La représentation du corps humain et féminin
Les deux artistes sont fascinés par le thème du corps humain, sa sensualité, ses formes généreuses. Les sculptures d’Arp représentent bien cette sensualité : la silhouette réaffirme la silhouette féminine avec ses formes voluptueuses et sa ligne fluide. L’œuvre se présente comme une synthèse des formes essentielles du corps humain, les lignes ondulantes faisant allusion à une féminité à peine explicitée. Les concavités subtiles de la vie s’opposent à la sphéricité dans les membres supérieurs et inférieurs, seulement évoqués. Dans la simplicité de la synthèse, Arp parvient brillamment à évoquer l’esthétique séduisante du corps féminin, comme il avait déjà appris à l’obtenir dans le dessin quelques années auparavant.

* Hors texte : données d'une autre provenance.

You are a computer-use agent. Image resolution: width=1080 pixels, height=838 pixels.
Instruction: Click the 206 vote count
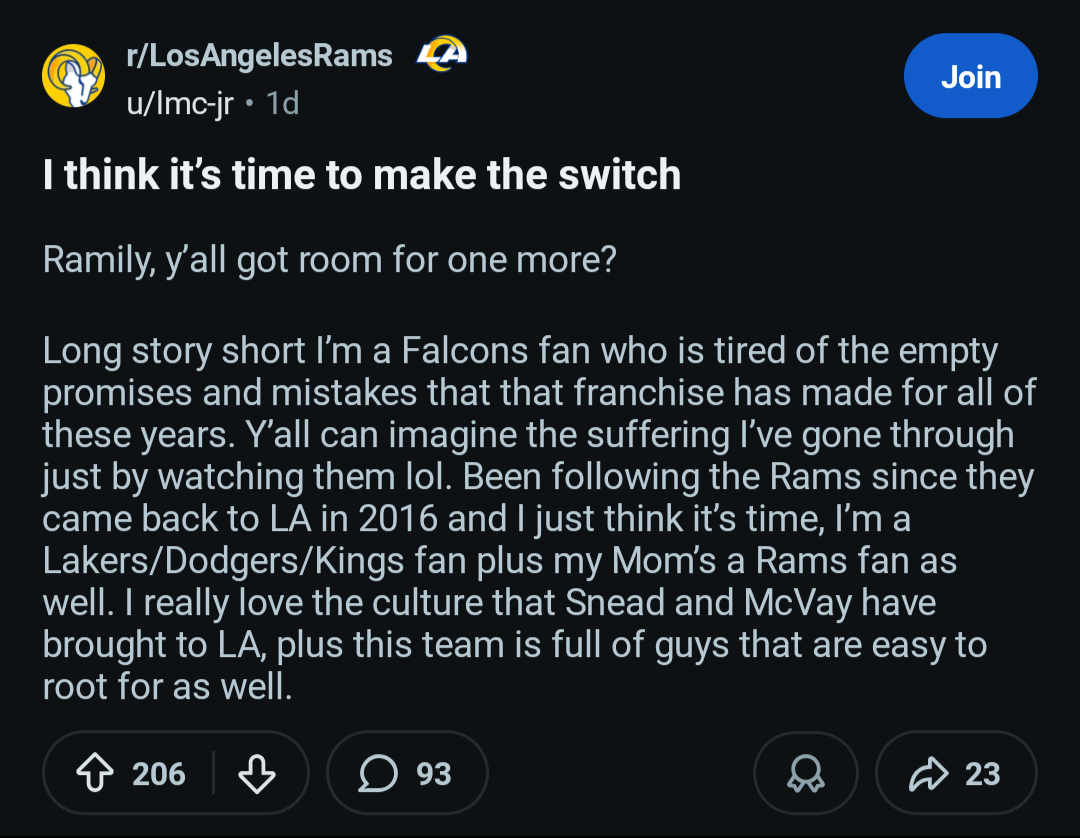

L’œuvre de Rodin, Femme accroupie, a été conçue, elle aussi, pour la Porte de l’Enfer, où elle est reconnaissable à gauche du Penseur. Rodin utilise comme modèle Adèle Abruzzesi. On dit qu’elle s’accroupit à terre avec un mouvement frappa immédiatement Rodin, attentif aux poses que ses modèles prenaient spontanément. En février 1896, le sculpteur donna au Musée Rath de Genève une copie de l’œuvre, mais le directeur refusa de l’exposer parce qu’elle était considérée comme indécente. L’année suivante, Camille Claudel, Puvis de Chavannes, Hodler et d’autres artistes publièrent une lettre condamnant ce refus.
Le lien entre les deux artistes
La métamorphose est le lien entre le travail de Rodin et Arp : mise en lumière non seulement par les sculptures mais aussi par le corpus graphique abondant, elle concerne des techniques, des sujets, des formes, des couleurs, ainsi que l’exposition elle-même.